Plan Valls: le point de vue d’Olivier Véran, député de l’Isère

Le Bon Plan a suivi l’évolution du plan Valls depuis ses débuts, jusqu’au remaniement et finalement au vote de la loi le 29 avril dernier.

Nous avons rencontré le député de l’Isère Olivier Véran, pour connaître son point de vue sur ce dispositif.

Comment appréciez vous le plan Valls de réduction du déficit public ?

Nous nous devons, vis à vis de l’Europe, de réduire la dette. C’est aussi pour ça que François Hollande a été élu en 2012. Cette dette est très importante, le déficit public s’est creusé, et cela engage notre génération et celle à venir. Au moment où j’ai voté le plan Valls, j’ai pensé à mes enfants, en me disant que j’avais envie que dans 10 ans, dans 20 ans, ils connaissent le modèle social français, que j’ai connu, que mes parents ont connu, et que mes grands parents ont façonné. Il y avait donc une nécessité de réduire la dépense publique. Cinquante milliards d’euros c’est important. Les choix qui on été faits initialement ont pu poser un certains nombres d’interrogations, notamment sur le Plan pauvreté. La mise à contribution de l’ensemble des contribuables, imposables, à l’exception des petites retraites, c’est une formule qui permet de répartir l’effort sur un plus grand nombre de personnes. J’ai donc voté le plan Valls sans difficulté de ce point de vue là, mais j’ai apprécié les modifications qui ont eu lieu au cours du débat.

Est-ce que selon vous le gel des prestations sociales va véritablement handicaper les bénéficiaires ?

La question qui a pu se poser à un moment donné était : pour continuer de financer le modèle social, doit-on supprimer un pan entier de la protection sociale, ou diffuser un effort sur un plus grand nombres de personnes ? L’inflation étant faible, l’impact économique pour les foyers sera le sera également. Et puis, entre le plan Valls initial et celui que nous avons voté, concernant les prestations sociales, et les catégories de populations les plus fragiles, il n’y a plus de sujet de discorde, puisqu’il y a eu des aménagements. Je pense notamment aux petites retraites, catégories C des fonctionnaires…

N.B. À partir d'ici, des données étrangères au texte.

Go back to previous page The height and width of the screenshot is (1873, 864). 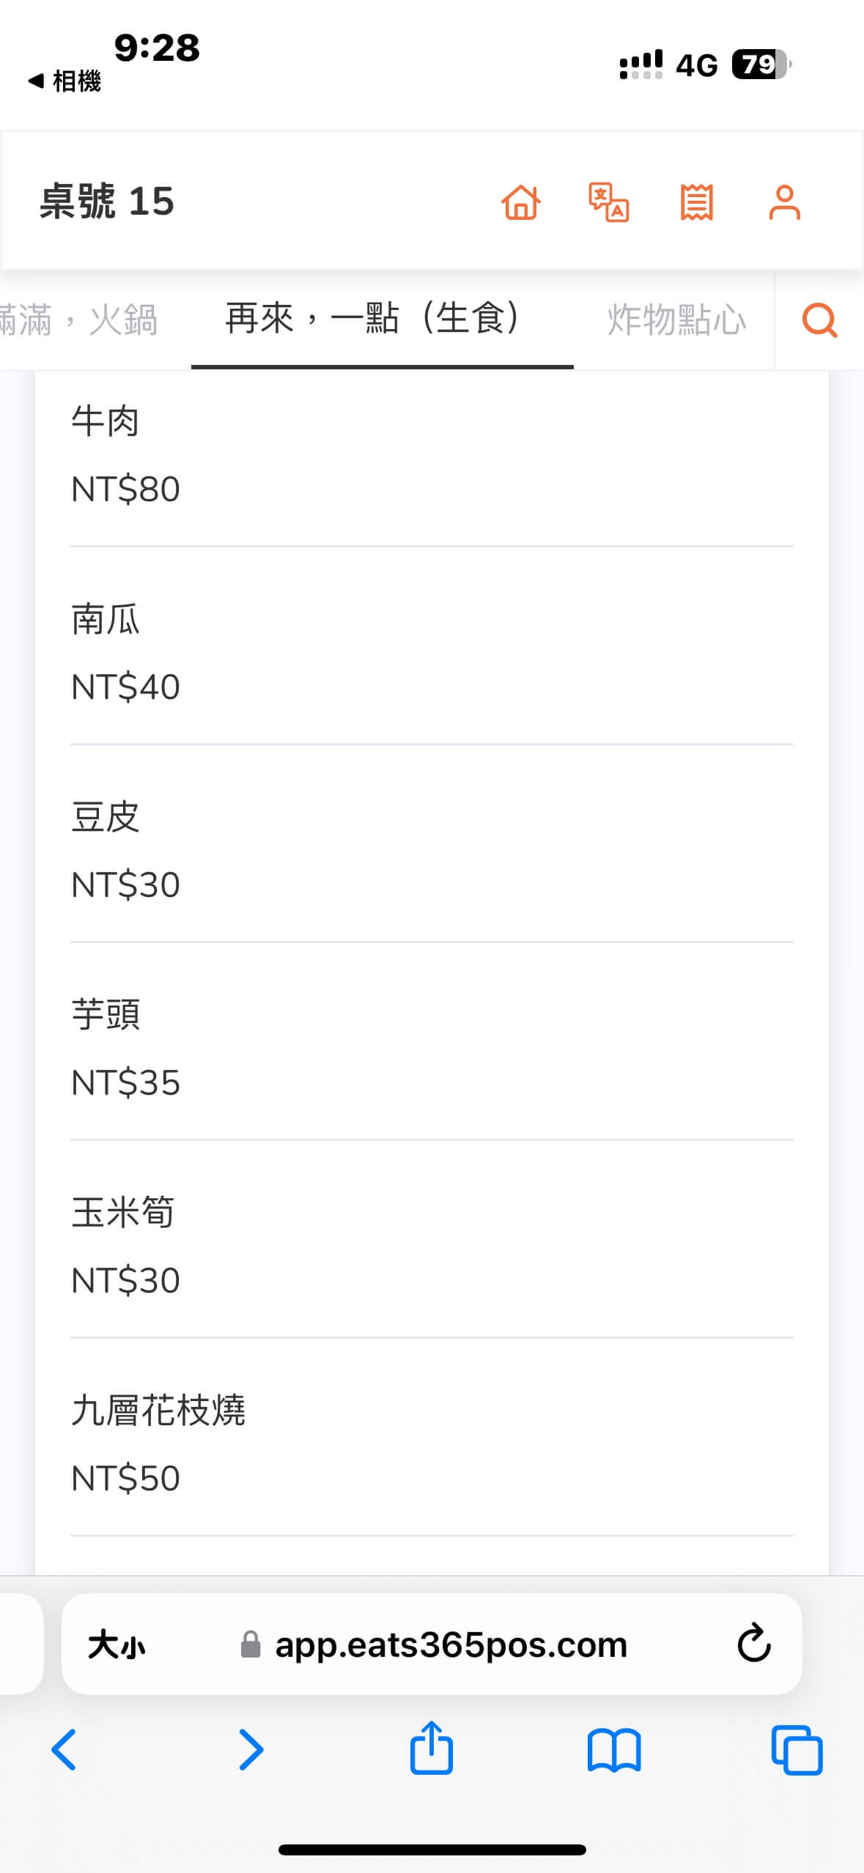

Les divisions au sein du Parti socialiste au sujet du plan Valls sont elles à même de faire éclater le Parti Socialiste ?

Non ! On parle toujours des 10%  qui ne l’on pas voté [NDLR : 14% selon nos calculs], ou qui se sont abstenus, mais pas des 90% des députés qui l’ont approuvé. C’est vrai que c’est un événement politique, mais on met une focale médiatique très forte sur un petit nombre de députés. Mais, non, il n’y a pas de danger pour le Parti Socialiste, ni pour le groupe socialiste au Parlement. On a tout de même obtenu une majorité de voix, et au-delà des abstentions il y a eu un message. Vous savez, c’était un vote particulier, un vote consultatif. Si nous n’avions pas eu la majorité, il y avait toujours la possibilité de faire passer le texte sans l’avis du Parlement. Donc c’est dans le cadre d’un vote consultatif qu’il y a eu un peu plus d’abstentions. Cela veut dire qu’il faut être vigilant pour l’avenir…

Vigilant ça veut dire avec une menace, menace légère, mais menace quand même…

Sur le groupe socialiste ? Non, je ne crois pas à la menace. Si aujourd’hui 10% des députés socialistes disent au Gouvernement qu’il faut infléchir dans une direction, 90 % ne le disent pas. Il faut entendre tout le monde, il faut entendre les 10% comme les 90%. C’est la raison pour laquelle il y a eu des modifications en cours de route. Après, il y a des postures qui ont été prises, et qui ont été tenues jusqu’à leurs termes, mais, j’en discute avec mes collègues (y compris avec les 41 qui se sont abstenus), aucun n’a la volonté de faire éclater le Parti socialiste ou le groupe socialiste.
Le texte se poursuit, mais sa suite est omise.